Before playing a note, and without provocation, Jarrett strode to the microphone and ranted like a man on the brink: “Somebody tell those assholes to put down their fucking cameras. : I reserve the right to leave this goddamn city [did he know its name?] immediately. : Until you understand this, the music will not be at its best and you will have spent your money for nothing : ”
Collective chills and gasps were palpable in the 4,500-strong crowd, now dubbed “assholes” by jazz’s craziest, most caustic genius. After finishing their show with Clifford Brown’s “Joy Spring,” joy left the building. Two people in the back flashed cameras (heeding the natural human impulse to poke a mad dog with a long stick, just to see what would happen). Reportedly, someone in the front fed Jarrett some of his own energy, yelling “motherfucker!” Encores were not forthcoming, and Jarrett presumably hightailed it out of this “goddamn city.”
Has Jarrett’s detachment from reality and basic human decency finally sent him over the edge? His spoken-word tirades have been part of his act for decades. In 1980, he played a memorable solo concert at the Santa Barbara High School auditorium and spewed a diatribe against then-ascending George Winston, whose lame, all-thumbs piano noodlings were wrongly compared to Jarrett’s work.

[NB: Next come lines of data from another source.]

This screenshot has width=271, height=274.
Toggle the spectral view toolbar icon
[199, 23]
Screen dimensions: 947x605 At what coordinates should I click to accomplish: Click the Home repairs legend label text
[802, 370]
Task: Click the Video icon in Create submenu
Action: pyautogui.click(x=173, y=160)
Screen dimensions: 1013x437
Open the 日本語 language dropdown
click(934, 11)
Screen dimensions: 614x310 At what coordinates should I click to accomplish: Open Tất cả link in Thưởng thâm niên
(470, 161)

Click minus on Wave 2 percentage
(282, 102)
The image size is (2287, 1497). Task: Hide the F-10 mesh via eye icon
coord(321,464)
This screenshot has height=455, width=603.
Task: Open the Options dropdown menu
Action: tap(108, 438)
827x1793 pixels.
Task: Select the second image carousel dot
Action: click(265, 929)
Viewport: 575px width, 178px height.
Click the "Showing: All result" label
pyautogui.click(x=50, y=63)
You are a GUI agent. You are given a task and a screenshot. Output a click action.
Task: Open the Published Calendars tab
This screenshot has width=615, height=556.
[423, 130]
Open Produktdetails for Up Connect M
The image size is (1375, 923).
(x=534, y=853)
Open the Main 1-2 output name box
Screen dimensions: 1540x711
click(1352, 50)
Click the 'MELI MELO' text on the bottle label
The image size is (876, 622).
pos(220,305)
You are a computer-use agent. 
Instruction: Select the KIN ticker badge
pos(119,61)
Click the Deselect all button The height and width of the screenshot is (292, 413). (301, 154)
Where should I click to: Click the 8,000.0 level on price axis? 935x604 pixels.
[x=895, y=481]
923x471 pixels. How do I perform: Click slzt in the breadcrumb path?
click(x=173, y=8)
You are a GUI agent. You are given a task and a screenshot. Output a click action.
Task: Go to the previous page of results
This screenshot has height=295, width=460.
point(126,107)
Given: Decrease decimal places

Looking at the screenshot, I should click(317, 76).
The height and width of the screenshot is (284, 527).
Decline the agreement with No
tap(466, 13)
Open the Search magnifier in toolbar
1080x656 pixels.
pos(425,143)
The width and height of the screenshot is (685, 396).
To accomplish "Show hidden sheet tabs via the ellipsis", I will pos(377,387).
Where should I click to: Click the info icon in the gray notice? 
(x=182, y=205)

In Perugia, the kicker was this: Jarrett’s playing seemed truly inspired, reaching particularly expressive depths on the ballad “I’m Going to Laugh You Right Out of My Life,” with a dreamily suspended coda, and on “Django.” This was not a public wig-out la Jaco Pastorius’s infamous 1984 Playboy Festival meltdown. The musical muse was in Perugia. It’s the connection with his audience-and his species-that Jarrett seems to have trouble with.
Responding quickly to the Jarrett fiasco, the next morning, festival director Carlo Pagnotta officially declared him permanently banned from the festival, justifiably ending an association dating back to 1974.
Music proposes a spiritual bond between performer and perceiver, especially the artful, thoughtful stuff, in whatever genre. By those standards, Jarrett the pianist is still angelic, but at the microphone, he can turn demonic. This was the prevailing opinion in Perugia, where Jarrett’s inhumane affront became a source of constant commentary. Someone jokingly asked, “Can somebody buy him a planet?” Someone else suggested that the Jarrett crowd now expects abuse, and takes it with a grain of masochism. Certainly, abuse is part of the theater of a Jarrett appearance, as with a Johnny Rotten show of old.